● **PROBLEM**
Rewrite the data from the line containing "has width=1352, height=896." down to the line containing "The height and width of the screenshot is (1024, 979).", both included, replacing "Instruction" with "Directive" and leaving everything else the same.

● **TASK DATA**
◆ ◆ ◆

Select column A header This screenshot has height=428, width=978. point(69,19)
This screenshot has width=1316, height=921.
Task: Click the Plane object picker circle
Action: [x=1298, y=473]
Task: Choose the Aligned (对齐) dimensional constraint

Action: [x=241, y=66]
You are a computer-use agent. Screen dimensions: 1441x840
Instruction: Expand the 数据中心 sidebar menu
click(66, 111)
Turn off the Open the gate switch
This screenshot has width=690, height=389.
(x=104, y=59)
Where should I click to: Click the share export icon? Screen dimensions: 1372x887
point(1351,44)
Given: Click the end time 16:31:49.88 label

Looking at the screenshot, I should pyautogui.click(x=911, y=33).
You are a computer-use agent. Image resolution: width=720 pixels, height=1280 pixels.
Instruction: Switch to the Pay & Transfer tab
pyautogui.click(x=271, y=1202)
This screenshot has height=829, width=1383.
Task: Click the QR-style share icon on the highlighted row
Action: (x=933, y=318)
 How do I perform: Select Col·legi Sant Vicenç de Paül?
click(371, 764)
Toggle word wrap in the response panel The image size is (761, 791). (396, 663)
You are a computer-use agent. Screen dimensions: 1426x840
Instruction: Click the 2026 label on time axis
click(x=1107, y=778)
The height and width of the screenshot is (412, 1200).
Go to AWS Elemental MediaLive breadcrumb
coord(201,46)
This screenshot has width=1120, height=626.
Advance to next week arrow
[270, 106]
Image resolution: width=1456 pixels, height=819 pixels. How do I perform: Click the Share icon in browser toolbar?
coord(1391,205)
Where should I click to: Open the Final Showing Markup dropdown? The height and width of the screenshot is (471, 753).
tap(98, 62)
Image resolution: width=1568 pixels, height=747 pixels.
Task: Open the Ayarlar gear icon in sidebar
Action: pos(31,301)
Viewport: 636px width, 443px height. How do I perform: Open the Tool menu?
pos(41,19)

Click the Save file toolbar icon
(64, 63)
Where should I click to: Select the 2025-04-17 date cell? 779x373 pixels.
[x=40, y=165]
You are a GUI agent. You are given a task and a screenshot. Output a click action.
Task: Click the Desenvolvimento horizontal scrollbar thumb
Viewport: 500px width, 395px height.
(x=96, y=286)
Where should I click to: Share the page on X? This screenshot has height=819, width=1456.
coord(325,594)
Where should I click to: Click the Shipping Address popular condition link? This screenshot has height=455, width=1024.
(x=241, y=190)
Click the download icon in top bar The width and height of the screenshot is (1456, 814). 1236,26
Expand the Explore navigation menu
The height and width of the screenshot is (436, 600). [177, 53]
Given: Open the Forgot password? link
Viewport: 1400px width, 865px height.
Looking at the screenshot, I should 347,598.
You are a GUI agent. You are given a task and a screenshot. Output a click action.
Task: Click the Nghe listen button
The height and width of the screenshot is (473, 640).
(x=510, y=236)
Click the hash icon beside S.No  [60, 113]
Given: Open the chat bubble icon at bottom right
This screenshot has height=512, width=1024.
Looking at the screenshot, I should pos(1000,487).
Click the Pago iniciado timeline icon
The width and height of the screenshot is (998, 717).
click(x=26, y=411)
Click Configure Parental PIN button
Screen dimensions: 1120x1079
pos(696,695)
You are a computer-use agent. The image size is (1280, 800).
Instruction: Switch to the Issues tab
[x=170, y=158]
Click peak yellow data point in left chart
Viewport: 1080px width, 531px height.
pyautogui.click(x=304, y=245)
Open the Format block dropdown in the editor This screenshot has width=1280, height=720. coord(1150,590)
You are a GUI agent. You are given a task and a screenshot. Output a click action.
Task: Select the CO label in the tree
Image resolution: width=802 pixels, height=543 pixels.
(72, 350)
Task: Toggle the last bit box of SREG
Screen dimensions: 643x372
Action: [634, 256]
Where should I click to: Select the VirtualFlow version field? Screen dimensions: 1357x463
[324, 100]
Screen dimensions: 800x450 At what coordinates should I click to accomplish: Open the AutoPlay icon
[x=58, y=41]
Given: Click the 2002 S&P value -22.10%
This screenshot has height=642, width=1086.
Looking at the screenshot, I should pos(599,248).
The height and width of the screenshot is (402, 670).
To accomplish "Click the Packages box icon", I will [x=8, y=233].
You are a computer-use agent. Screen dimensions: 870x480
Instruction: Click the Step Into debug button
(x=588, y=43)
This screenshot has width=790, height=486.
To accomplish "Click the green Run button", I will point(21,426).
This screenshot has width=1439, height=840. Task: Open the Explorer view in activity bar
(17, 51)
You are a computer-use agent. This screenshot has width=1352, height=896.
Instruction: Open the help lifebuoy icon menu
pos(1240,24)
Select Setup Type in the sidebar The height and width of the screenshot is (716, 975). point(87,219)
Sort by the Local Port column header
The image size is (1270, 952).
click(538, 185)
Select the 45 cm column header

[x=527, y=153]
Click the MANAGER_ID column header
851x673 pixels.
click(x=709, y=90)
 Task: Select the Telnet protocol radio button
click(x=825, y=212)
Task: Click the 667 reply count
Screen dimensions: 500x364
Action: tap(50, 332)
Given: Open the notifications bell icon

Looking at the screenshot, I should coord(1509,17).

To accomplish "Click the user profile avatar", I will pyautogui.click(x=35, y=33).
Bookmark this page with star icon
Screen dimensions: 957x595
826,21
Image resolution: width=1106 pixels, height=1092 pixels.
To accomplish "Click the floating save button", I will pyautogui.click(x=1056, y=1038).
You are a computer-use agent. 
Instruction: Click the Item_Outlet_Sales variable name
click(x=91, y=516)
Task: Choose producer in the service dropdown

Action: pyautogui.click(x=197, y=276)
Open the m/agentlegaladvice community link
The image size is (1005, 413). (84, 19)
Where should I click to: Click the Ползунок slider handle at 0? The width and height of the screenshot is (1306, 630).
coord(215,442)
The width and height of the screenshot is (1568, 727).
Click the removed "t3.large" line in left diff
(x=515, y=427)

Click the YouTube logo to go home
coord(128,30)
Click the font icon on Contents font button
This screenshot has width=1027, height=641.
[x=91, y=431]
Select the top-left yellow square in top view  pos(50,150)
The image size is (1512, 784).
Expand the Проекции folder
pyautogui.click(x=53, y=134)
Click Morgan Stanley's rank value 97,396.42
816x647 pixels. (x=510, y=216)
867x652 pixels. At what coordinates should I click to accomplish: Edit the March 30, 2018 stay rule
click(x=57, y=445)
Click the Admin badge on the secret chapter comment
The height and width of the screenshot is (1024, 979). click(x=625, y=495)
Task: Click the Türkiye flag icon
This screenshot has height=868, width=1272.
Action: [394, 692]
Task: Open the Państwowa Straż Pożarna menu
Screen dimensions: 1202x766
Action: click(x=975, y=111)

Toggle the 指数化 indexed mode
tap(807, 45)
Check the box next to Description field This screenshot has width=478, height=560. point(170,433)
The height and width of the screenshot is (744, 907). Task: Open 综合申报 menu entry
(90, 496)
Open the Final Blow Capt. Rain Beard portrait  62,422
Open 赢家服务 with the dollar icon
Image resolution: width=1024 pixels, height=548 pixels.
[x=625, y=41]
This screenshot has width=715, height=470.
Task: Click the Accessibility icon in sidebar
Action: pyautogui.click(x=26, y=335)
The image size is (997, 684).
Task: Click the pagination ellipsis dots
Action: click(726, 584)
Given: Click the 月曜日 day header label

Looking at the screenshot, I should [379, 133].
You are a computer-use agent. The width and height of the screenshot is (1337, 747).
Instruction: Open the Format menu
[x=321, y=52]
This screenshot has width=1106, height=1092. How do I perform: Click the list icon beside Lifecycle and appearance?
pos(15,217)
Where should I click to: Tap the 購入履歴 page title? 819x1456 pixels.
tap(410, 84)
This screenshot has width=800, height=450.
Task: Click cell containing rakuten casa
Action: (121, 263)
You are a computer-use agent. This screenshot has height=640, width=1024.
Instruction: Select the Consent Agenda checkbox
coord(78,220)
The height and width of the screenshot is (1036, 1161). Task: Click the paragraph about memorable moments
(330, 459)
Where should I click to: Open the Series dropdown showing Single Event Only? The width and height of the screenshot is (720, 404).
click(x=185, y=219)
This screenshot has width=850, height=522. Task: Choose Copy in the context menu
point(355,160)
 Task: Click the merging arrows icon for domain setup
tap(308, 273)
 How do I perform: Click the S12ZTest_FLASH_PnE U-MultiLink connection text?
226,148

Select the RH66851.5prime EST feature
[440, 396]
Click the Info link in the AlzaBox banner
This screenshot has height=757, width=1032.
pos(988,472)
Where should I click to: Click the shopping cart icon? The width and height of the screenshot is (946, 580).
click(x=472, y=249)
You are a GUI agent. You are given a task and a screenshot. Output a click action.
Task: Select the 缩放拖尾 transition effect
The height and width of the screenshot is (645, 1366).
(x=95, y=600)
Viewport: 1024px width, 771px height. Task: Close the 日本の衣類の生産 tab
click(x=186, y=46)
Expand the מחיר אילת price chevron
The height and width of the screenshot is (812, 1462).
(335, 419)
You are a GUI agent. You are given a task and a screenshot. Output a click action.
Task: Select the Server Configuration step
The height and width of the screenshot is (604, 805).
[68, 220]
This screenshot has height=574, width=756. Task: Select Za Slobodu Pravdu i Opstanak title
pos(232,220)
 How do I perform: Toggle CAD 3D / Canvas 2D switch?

◆ ◆ ◆

● **RESPONSE FOR THIS EXERCISE**
You are a computer-use agent. This screenshot has width=1352, height=896.
Directive: Open the help lifebuoy icon menu
pos(1240,24)
Select Setup Type in the sidebar The height and width of the screenshot is (716, 975). point(87,219)
Sort by the Local Port column header
The image size is (1270, 952).
click(538, 185)
Select the 45 cm column header

[x=527, y=153]
Click the MANAGER_ID column header
851x673 pixels.
click(x=709, y=90)
 Task: Select the Telnet protocol radio button
click(x=825, y=212)
Task: Click the 667 reply count
Screen dimensions: 500x364
Action: tap(50, 332)
Given: Open the notifications bell icon

Looking at the screenshot, I should coord(1509,17).

To accomplish "Click the user profile avatar", I will pyautogui.click(x=35, y=33).
Bookmark this page with star icon
Screen dimensions: 957x595
826,21
Image resolution: width=1106 pixels, height=1092 pixels.
To accomplish "Click the floating save button", I will pyautogui.click(x=1056, y=1038).
You are a computer-use agent. 
Directive: Click the Item_Outlet_Sales variable name
click(x=91, y=516)
Task: Choose producer in the service dropdown

Action: pyautogui.click(x=197, y=276)
Open the m/agentlegaladvice community link
The image size is (1005, 413). (84, 19)
Where should I click to: Click the Ползунок slider handle at 0? The width and height of the screenshot is (1306, 630).
coord(215,442)
The width and height of the screenshot is (1568, 727).
Click the removed "t3.large" line in left diff
(x=515, y=427)

Click the YouTube logo to go home
coord(128,30)
Click the font icon on Contents font button
This screenshot has width=1027, height=641.
[x=91, y=431]
Select the top-left yellow square in top view  pos(50,150)
The image size is (1512, 784).
Expand the Проекции folder
pyautogui.click(x=53, y=134)
Click Morgan Stanley's rank value 97,396.42
816x647 pixels. (x=510, y=216)
867x652 pixels. At what coordinates should I click to accomplish: Edit the March 30, 2018 stay rule
click(x=57, y=445)
Click the Admin badge on the secret chapter comment
The height and width of the screenshot is (1024, 979). click(x=625, y=495)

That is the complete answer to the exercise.